Estudantes de pedagogia da Universidade Federal da Paraíba (UFPB) campus João Pessoa realizaram, no dia 13 de maio, uma oficina de cartazes contra o sucateamento dos banheiros femininos do Centro de Educação (CE). Estudantes de letras também participaram e denunciaram os problemas que o Diretório Acadêmico Unificado de Letras (Daule) sofre.
A principal denúncia se deu contra o descaso da direção do CE com os banheiros femininos, pois há cabines sem portas e vasos sanitários sem tampa e descarga. Apesar da direção ter instalado as portas recentemente, o problema dos vasos ainda se mantém.
Cartazes com as consignas Banheiro Feminino “Sem Descarga, é Fogo na Direção!”, “Vaso sem tampa? É Greve de Ocupação!” e “Tomar Todas as Verbas de Volta com Greve de Ocupação!” estamparam a entrada dos banheiros e do corredor que dá acesso à direção do CE. Os estudantes fixaram ainda um cartaz com a palavra de ordem A Luta é o que Muda! O Resto só Ilude! na praça do centro.




Ao todo, a produção chegou a oito cartazes. Estudantes de letras também participaram e apoiaram a luta pelos banheiros femininos do CE. Além disso, também realizaram suas próprias denúncias, confeccionando cartazes e os fixando no Centro de Ciências Humanas, Letras e Artes (CCHLA).
As denúncias dos estudantes de letras se concentraram no descaso da direção do CCHLA com o Daule. Há mais de um ano que uma infiltração afeta a estrutura e prejudica a mobília do diretório, molhando o sofá toda vez que chove. Esse problema é especialmente penoso no período de chuvas torrenciais que o litoral da Paraíba enfrenta atualmente.
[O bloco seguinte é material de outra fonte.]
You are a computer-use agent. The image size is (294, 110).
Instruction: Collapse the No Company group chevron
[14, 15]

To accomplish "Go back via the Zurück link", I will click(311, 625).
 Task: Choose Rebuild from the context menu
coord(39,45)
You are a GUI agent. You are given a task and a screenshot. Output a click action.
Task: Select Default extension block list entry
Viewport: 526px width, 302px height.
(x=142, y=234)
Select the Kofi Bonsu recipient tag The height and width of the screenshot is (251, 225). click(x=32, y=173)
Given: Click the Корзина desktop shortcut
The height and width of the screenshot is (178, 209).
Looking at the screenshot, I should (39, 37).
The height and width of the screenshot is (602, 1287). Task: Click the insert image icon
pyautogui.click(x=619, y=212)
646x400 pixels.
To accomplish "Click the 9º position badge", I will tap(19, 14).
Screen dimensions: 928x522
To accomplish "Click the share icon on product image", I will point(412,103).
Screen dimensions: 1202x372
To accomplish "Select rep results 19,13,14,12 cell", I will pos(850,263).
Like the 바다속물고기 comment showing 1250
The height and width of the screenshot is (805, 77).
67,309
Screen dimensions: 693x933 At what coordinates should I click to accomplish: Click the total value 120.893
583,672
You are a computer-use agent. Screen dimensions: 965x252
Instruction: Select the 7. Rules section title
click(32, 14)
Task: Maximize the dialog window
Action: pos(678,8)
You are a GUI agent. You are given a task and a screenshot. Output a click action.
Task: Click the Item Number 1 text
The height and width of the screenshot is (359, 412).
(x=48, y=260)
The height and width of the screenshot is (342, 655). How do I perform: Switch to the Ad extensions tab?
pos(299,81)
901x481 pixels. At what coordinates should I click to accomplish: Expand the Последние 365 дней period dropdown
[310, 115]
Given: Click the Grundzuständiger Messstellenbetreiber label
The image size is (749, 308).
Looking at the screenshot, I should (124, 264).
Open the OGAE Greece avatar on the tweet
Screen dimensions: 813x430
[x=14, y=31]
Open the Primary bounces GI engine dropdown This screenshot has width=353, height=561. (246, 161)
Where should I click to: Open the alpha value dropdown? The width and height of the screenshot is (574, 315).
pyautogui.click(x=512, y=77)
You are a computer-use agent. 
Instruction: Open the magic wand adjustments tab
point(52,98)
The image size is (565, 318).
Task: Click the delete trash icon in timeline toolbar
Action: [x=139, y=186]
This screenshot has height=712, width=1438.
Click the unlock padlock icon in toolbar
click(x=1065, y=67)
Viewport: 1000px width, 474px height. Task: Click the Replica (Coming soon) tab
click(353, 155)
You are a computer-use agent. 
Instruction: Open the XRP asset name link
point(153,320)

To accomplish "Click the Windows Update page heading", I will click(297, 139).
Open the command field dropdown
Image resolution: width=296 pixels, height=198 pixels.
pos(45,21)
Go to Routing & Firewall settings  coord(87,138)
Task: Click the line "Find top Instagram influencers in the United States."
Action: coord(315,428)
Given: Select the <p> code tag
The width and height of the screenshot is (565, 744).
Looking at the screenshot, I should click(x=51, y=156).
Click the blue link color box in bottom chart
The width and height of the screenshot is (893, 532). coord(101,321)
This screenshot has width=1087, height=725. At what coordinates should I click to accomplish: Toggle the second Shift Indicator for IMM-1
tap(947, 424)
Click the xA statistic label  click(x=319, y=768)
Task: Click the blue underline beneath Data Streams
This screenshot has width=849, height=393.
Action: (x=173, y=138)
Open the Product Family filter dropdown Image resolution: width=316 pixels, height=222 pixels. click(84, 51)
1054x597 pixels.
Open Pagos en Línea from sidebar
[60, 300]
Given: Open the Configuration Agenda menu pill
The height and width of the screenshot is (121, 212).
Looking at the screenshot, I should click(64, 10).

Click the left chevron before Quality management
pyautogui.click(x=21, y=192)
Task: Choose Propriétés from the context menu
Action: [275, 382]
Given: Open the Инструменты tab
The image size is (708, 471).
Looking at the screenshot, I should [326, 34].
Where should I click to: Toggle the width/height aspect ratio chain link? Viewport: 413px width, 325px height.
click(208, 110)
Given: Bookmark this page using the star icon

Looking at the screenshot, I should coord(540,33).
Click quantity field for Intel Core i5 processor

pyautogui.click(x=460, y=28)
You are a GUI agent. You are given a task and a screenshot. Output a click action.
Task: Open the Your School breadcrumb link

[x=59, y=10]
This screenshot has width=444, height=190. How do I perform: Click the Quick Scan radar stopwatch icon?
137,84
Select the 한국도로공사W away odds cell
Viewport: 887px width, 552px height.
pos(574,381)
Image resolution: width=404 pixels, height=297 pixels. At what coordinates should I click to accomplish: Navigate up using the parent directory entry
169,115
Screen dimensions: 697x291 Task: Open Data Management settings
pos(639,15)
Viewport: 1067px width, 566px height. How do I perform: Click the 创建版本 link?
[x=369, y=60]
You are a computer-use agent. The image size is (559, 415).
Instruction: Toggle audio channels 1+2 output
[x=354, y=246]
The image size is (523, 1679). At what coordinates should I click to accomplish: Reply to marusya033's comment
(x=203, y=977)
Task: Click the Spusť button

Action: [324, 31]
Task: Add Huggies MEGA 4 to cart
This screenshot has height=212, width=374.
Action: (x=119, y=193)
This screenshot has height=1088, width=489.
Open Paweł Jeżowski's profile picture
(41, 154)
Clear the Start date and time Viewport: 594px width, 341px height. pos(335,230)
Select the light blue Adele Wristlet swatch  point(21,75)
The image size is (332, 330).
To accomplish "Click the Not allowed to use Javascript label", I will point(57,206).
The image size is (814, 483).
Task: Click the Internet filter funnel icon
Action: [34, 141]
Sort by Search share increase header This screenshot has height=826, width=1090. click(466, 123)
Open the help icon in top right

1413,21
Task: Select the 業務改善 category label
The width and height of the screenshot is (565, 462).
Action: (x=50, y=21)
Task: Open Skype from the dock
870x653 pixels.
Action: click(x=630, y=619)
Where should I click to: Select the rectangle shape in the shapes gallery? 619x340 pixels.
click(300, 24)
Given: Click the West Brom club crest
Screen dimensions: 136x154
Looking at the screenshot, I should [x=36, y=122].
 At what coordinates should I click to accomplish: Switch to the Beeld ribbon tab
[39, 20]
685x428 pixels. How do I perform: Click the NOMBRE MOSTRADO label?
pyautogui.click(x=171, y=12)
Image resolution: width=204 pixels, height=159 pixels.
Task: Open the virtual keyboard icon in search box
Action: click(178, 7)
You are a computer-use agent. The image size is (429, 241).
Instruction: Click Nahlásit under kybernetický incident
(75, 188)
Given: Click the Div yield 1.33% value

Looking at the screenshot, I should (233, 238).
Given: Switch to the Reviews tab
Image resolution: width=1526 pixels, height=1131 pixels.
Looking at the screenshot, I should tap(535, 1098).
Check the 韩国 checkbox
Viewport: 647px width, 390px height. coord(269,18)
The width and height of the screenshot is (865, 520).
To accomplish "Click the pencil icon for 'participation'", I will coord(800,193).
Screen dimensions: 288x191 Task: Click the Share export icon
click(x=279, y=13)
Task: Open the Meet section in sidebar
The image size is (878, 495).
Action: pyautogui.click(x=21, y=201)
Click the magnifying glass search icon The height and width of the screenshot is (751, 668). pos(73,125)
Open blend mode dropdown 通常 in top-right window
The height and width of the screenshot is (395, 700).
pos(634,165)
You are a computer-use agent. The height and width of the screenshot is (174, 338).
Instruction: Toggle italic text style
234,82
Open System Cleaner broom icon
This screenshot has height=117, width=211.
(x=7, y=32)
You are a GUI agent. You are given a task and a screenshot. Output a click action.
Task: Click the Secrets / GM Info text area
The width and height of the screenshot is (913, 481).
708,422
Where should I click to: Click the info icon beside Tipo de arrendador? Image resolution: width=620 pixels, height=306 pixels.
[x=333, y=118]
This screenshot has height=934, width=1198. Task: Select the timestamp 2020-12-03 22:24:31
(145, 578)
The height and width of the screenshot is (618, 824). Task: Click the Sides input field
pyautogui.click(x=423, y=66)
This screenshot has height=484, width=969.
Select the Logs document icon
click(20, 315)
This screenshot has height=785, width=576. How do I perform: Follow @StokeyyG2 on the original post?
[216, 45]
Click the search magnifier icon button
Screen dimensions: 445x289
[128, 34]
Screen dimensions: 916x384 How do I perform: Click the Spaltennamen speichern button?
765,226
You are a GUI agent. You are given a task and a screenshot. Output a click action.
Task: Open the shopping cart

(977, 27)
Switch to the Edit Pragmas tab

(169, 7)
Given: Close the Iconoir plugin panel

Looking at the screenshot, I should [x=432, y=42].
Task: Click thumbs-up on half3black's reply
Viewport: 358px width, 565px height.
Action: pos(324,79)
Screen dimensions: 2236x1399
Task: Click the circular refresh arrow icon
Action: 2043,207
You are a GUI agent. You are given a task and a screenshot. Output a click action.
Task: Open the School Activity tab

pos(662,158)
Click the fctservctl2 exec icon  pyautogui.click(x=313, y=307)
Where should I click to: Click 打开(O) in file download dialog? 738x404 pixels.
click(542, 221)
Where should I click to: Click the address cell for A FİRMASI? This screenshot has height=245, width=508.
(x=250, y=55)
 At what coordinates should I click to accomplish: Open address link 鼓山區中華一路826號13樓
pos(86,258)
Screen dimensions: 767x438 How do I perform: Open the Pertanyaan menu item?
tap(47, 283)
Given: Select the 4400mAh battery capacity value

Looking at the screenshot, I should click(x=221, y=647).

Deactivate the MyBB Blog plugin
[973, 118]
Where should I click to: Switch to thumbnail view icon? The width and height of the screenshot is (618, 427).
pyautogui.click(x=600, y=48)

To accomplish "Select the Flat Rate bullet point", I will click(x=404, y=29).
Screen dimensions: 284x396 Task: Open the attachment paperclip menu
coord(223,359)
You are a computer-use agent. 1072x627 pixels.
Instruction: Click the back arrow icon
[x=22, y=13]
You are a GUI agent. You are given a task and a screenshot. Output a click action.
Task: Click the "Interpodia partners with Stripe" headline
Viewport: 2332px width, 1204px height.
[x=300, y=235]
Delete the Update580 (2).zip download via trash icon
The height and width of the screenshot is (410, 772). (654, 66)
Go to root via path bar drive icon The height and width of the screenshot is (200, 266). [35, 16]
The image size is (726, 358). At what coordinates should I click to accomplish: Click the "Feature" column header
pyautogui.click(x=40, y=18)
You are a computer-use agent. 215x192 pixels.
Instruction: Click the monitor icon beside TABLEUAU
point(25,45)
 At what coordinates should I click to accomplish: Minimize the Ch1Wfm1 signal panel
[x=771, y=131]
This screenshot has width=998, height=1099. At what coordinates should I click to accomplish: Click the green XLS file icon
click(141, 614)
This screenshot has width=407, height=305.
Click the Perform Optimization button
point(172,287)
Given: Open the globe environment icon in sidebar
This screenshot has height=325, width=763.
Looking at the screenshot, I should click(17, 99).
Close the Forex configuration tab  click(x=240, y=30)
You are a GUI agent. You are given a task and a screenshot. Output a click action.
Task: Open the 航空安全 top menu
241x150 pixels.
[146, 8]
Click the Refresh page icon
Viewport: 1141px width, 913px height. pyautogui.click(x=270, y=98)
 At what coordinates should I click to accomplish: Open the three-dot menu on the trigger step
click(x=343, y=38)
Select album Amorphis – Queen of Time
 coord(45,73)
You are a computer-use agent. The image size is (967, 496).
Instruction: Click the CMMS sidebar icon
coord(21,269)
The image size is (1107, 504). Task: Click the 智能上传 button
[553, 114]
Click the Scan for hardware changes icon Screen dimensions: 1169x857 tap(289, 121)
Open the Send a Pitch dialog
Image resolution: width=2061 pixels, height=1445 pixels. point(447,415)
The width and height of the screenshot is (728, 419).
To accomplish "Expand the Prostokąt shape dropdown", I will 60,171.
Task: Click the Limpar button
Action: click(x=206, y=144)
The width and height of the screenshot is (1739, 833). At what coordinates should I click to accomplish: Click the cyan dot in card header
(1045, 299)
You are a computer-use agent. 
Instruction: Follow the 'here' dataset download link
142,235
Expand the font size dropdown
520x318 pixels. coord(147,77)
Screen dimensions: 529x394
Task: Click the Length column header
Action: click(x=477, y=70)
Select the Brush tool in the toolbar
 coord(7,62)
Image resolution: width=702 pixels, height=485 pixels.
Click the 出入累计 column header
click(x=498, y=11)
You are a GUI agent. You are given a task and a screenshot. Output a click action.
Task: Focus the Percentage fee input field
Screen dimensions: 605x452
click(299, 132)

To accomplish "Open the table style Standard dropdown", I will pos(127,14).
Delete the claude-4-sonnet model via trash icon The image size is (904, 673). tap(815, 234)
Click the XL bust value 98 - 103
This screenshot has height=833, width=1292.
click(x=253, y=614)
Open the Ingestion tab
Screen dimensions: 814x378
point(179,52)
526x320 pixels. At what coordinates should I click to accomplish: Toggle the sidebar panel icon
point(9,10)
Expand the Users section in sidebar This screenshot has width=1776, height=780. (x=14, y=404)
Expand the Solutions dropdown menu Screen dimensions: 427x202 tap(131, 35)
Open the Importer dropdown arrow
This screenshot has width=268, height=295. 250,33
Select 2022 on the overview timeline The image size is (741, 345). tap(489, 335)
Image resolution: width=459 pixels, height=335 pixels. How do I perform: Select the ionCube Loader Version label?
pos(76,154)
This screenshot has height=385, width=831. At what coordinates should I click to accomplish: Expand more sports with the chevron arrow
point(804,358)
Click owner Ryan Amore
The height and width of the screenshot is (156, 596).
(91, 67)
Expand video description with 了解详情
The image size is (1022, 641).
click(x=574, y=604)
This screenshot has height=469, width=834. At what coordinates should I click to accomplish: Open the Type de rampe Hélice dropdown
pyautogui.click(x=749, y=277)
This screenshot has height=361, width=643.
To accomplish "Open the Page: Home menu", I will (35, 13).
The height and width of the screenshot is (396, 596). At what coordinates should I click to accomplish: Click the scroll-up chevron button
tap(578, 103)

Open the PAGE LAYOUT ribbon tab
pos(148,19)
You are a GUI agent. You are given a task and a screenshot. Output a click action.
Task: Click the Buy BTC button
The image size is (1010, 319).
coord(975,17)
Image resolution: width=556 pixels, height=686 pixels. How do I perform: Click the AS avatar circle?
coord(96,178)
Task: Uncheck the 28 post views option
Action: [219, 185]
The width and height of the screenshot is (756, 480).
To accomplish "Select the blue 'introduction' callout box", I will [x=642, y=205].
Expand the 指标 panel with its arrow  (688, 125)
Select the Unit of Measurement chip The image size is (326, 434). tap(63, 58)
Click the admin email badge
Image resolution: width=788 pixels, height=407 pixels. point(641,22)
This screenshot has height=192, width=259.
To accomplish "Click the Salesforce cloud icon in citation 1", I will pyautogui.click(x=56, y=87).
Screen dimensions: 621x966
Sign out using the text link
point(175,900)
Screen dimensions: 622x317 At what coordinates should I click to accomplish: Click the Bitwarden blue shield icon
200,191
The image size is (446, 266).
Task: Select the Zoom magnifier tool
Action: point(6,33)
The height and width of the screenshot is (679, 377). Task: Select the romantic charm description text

Além disso, a infiltração se estende aos banheiros que servem o Daule e outras representações estudantis do CCHLA. Esses banheiros também não possuem pias utilizáveis, obrigando os estudantes a lavarem as mãos e utensílios no chuveiro, molhando o chão e enlameando toda a área. Entre as consignas dos cartazes, uma cobrou nominalmente o diretor do CCHLA e foi fixada perto da direção do centro: Cadê a Verba dos Estudantes, Diretor Rodrigo?


A luta é o que muda
Os estudantes fizeram uma rodada de falas antes de iniciarem a produção dos cartazes, na qual reafirmaram sua posição de luta. Apontaram que os problemas que enfrentam não são isolados e fazem parte de um contexto mais amplo de corte de verbas, sucateamento e privatização da educação pública. A própria UFPB sofreu um corte de R$ 14 milhões no início do ano.
Os presentes denunciaram ainda o imobilismo da atual gestão do DCE, o Integra DCE, que é dirigido pela União Nacional dos Estudantes (UNE), apontando que o Integra não faz nada contra o sucateamento e quando faz, limita-se à postagens na Internet e ações desmobilizadas. Um exemplo que os estudantes apontaram é o corte de R$ 14 milhões, contra o qual o DCE realizou um ato esvaziado no meio das férias, com nenhum chamamento além de publicações na Internet.
Também houve a divulgação do 43° Encontro Nacional de Estudantes de Pedagogia (ENEPe), que foi descrito como um golpe contundente tanto contra o sucateamento da educação pública como contra o oportunismo no movimento estudantil.